Restate word for word the lines in the listing below, starting at the line containing "Given: Click the Folder path input field" and ending at the line containing "Given: Center align the text", both included; leave out the rest.
--- Data records Enclosed Below ---
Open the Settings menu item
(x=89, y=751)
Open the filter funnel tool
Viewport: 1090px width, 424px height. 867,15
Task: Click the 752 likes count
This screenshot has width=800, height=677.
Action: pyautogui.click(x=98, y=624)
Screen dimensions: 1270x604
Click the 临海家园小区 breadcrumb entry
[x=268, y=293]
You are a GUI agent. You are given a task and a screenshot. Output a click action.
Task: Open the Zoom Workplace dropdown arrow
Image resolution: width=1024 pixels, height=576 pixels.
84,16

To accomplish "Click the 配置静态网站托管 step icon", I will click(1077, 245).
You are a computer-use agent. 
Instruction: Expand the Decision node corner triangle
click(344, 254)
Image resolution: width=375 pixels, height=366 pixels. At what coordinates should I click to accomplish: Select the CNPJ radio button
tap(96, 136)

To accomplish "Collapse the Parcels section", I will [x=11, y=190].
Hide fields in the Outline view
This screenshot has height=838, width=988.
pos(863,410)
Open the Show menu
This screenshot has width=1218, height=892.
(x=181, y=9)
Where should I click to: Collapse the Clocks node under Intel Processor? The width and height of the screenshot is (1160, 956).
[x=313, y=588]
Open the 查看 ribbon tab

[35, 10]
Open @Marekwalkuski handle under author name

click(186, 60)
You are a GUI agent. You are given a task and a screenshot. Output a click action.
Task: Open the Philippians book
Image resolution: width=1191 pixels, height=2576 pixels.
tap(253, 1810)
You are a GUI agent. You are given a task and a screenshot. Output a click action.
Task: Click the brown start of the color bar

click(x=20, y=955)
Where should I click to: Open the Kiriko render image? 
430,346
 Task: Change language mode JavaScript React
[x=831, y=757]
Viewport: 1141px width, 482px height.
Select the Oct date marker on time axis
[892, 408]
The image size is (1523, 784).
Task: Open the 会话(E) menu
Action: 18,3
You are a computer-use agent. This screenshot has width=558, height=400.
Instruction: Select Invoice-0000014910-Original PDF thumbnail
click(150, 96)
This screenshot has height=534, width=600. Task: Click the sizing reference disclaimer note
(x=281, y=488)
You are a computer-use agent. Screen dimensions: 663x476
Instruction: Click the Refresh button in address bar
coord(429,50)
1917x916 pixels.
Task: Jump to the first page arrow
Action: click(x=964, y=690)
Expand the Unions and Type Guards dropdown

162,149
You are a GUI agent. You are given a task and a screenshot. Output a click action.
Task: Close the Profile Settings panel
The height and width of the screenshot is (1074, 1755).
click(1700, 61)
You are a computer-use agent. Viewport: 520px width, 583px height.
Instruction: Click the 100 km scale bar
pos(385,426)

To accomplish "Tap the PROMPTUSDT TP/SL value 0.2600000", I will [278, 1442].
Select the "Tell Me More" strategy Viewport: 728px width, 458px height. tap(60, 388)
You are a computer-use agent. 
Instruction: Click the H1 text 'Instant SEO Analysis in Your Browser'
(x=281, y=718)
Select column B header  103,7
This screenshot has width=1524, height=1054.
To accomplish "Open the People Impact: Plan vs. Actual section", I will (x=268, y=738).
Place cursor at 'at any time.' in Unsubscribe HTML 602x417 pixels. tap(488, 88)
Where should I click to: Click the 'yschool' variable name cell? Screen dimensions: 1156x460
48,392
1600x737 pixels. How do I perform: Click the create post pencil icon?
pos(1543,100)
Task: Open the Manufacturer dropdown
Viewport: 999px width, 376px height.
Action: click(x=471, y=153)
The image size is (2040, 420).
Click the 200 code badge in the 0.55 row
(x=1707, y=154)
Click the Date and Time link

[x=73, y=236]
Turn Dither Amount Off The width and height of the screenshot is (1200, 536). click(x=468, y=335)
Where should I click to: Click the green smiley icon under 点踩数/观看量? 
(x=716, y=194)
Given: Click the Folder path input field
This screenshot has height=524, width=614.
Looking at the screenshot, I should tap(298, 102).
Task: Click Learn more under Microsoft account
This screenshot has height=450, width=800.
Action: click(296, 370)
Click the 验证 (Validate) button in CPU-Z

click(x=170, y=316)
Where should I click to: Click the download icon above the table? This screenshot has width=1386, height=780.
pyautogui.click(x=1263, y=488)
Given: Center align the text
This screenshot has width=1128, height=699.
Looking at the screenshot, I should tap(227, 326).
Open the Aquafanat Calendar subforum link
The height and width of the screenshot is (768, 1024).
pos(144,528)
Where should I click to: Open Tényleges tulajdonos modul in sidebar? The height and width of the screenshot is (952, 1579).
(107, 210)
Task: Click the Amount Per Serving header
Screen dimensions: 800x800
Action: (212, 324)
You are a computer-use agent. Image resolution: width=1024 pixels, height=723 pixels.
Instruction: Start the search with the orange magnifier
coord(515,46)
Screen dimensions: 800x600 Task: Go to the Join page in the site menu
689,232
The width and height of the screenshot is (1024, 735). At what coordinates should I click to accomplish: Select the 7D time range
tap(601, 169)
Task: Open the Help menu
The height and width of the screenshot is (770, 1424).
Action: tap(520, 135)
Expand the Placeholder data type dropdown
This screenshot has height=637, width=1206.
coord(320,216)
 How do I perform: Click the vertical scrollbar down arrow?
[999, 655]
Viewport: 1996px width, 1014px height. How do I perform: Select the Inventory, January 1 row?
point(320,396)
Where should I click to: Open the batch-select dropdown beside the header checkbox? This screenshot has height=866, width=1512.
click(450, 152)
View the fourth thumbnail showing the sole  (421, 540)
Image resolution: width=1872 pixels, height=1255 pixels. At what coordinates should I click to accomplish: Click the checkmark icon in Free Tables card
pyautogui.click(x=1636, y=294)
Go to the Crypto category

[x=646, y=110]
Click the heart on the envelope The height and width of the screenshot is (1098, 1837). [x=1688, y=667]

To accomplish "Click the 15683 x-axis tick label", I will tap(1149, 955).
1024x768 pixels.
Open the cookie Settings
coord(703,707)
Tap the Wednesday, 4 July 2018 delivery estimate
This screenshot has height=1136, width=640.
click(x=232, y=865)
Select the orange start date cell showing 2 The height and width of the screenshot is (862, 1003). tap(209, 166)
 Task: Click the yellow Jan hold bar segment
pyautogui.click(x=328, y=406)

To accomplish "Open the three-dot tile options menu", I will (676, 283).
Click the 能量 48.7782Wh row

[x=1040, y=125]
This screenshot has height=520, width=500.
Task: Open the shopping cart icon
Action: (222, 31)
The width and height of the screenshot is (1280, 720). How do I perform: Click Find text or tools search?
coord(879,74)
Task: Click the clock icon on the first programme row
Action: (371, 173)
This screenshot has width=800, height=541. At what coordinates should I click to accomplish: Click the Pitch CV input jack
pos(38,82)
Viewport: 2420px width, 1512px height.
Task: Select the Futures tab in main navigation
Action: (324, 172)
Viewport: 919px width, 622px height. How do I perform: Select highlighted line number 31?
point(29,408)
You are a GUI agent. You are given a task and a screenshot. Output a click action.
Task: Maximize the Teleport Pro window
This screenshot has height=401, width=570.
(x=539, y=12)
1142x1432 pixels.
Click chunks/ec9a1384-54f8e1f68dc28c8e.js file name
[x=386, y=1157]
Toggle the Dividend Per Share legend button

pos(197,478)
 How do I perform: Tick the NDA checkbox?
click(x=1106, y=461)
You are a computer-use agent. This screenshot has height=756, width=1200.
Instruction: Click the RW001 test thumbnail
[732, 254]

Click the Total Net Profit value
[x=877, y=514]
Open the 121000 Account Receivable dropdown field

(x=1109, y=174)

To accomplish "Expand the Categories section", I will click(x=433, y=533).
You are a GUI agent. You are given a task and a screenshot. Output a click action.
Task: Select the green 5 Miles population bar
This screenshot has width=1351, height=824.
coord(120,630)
--- End of Enclosed Data records ---
Answer box
Given: Click the Folder path input field
This screenshot has height=524, width=614.
Looking at the screenshot, I should tap(298, 102).
Task: Click Learn more under Microsoft account
This screenshot has height=450, width=800.
Action: click(296, 370)
Click the 验证 (Validate) button in CPU-Z

click(x=170, y=316)
Where should I click to: Click the download icon above the table? This screenshot has width=1386, height=780.
pyautogui.click(x=1263, y=488)
Given: Center align the text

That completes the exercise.